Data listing
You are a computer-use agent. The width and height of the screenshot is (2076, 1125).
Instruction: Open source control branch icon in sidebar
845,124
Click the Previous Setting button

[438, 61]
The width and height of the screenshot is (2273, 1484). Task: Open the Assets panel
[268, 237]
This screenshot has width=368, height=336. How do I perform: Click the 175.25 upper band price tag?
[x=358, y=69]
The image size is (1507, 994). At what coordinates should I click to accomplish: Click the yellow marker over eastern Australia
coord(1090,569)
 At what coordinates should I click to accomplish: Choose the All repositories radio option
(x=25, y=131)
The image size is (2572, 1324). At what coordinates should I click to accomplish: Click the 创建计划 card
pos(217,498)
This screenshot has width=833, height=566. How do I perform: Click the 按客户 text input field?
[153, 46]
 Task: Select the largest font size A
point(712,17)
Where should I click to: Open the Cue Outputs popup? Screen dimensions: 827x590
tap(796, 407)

### WHAT TO WORK ON
Copy every item in the data listing above, keeping each line word for word.

### TASK SOLUTION
You are a computer-use agent. The width and height of the screenshot is (2076, 1125).
Instruction: Open source control branch icon in sidebar
845,124
Click the Previous Setting button

[438, 61]
The width and height of the screenshot is (2273, 1484). Task: Open the Assets panel
[268, 237]
This screenshot has width=368, height=336. How do I perform: Click the 175.25 upper band price tag?
[x=358, y=69]
The image size is (1507, 994). At what coordinates should I click to accomplish: Click the yellow marker over eastern Australia
coord(1090,569)
 At what coordinates should I click to accomplish: Choose the All repositories radio option
(x=25, y=131)
The image size is (2572, 1324). At what coordinates should I click to accomplish: Click the 创建计划 card
pos(217,498)
This screenshot has width=833, height=566. How do I perform: Click the 按客户 text input field?
[153, 46]
 Task: Select the largest font size A
point(712,17)
Where should I click to: Open the Cue Outputs popup? Screen dimensions: 827x590
tap(796, 407)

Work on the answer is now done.